■ SELECTION
Application for a writ of habeas corpus by Edward Doll against James A. Johnston, Warden United States Penitentiary, Alcatraz, California. From the order denying the application appellant appeals.
The facts upon which appellant based his petition for a writ of habeas corpus are as follows:
An indictment containing four counts was returned in the District Court of the United States, for the Southern District of Illinois, on April 30, 1930, charging the said Doll with violations df the National Motor Vehicle Theft Act, 18 U.S. C.A. § 408. The first count of the indictment charged appellant with willfully, knowingly, unlawfully, and feloniously transporting in interstate commerce a certain motor vehicle, to wit, Buick coupé automobile, from the State of Iowa into the State of Illinois, knowing the same to have been stolen.
The third count charged that Doll did willfully, knowingly, unlawfully, and feloniously, receive, conceal, and store a certain motor vehicle, to wit, Buick coupé automobile (being the same car described in count 1), said motor vehicle having theretofore been stolen in the State of Iowa.

■ EXERCISES
(1) In the habeas corpus opinion, on what date was the indictment against Doll returned?
(2) Please carry the habeas corpus opinion forward from its final sentence.

■ EXCERPTED DATA
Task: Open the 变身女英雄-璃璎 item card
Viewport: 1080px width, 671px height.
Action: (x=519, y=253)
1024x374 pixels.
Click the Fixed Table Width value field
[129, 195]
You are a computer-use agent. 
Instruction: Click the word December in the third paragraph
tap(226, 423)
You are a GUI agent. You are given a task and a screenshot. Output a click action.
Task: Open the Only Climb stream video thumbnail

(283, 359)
---
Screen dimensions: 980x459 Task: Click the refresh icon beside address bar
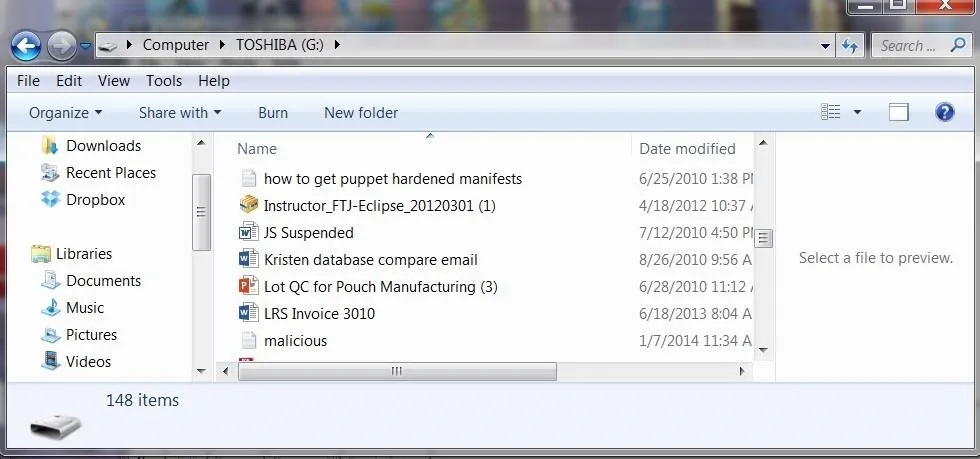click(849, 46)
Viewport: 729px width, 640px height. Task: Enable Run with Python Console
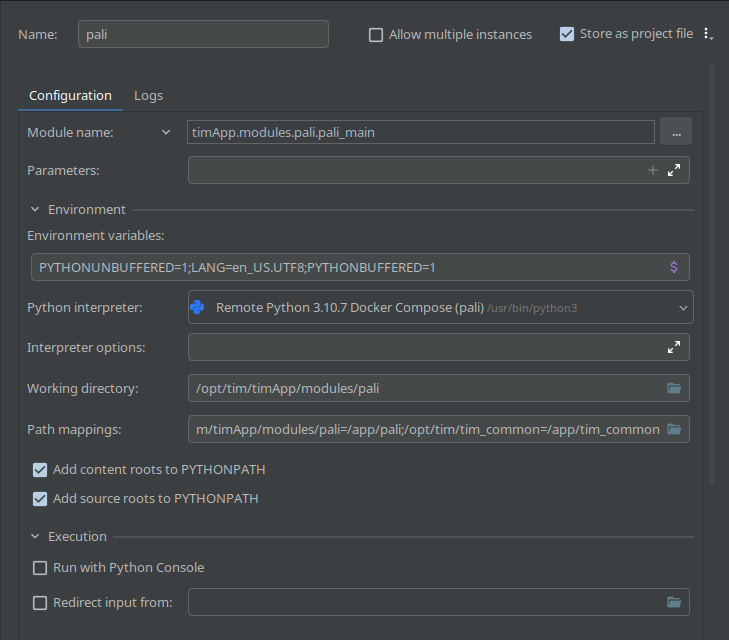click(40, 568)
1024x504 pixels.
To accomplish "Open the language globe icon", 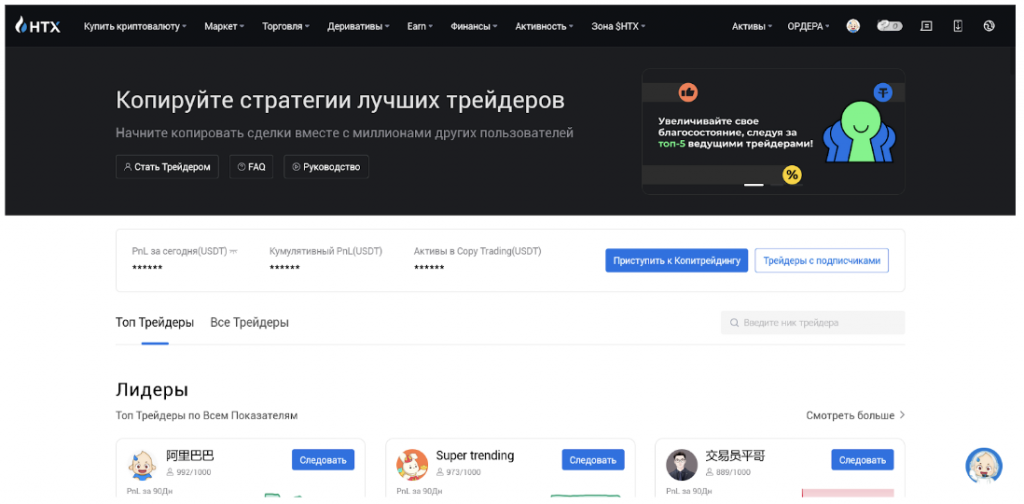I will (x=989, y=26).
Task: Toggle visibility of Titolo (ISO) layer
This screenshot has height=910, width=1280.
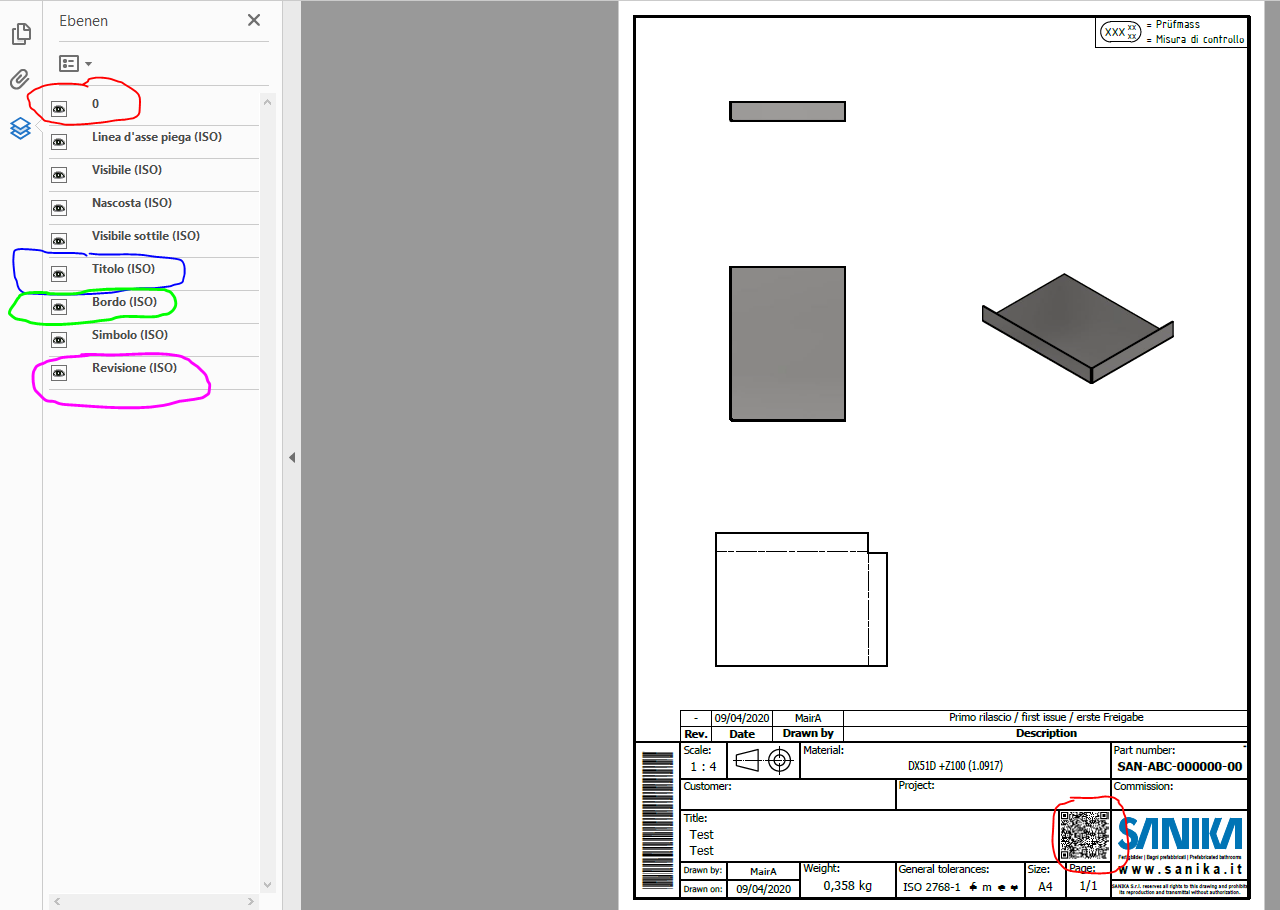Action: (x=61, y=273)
* * *
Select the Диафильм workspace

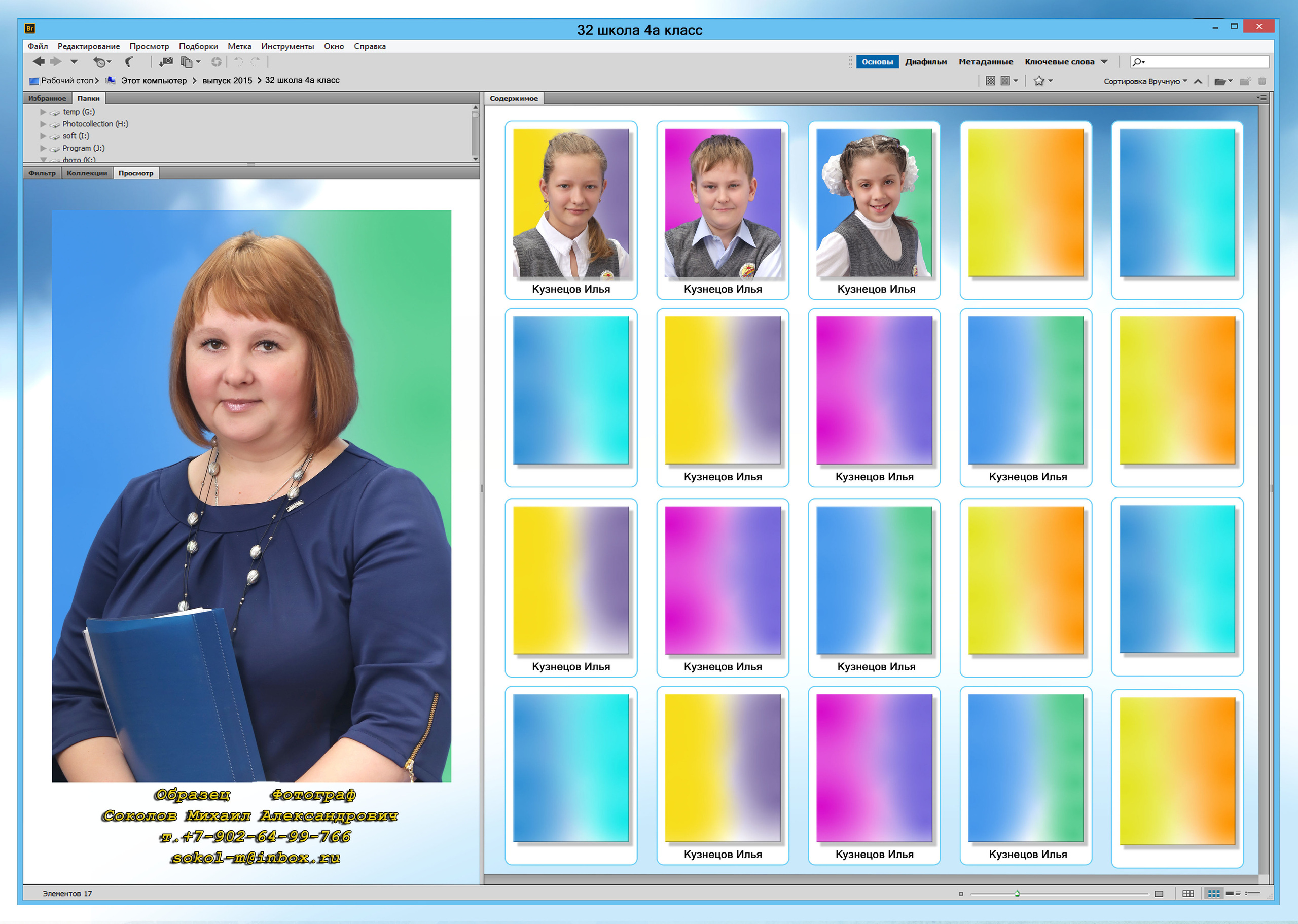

■ RESULTS IN ORDER
(1) April 30, 1930

(2)
Counts 2 and 4 of the indictment having been dismissed, appellant pleaded guilty to counts 1 and 3, and the court thereupon entered judgment against the appellant. The sentence imposed was five years on the first count of the indictment, and five years on the third count, sentence on the third count to run consecutively and at the expiration of the,, sentence imposed upon the first count.
Appellant was committed to the custody of the Warden of the United States Penitentiary at Leavenworth, Kansas, on March 6, 1934, where he was confined until January 21, 1935, at which time he was transferred to the United States Penitentiary at Alcatraz, California, where he is now being held in custody.
In his petition appellant alleges that he has fully served the sentence imposed upon him under count 1 of the indictment taking into consideration deductions allowed him by law for good behavior. He petitions for a writ of habeas corpus upon the ground, as he alleges, that the two counts of the indictment charge but a single offense, that the sentence on the third count was therefore void, and having completed the term of sentence on the first count he is now entitled to be discharged. The District Court denied the application and Doll has appealed.
Appellant contends that where there was a single continuing criminal act inspired by the same criminal intent, he could be guilty of but one criminal offense and that separate offenses committed at the same time are susceptible of but a single punishment.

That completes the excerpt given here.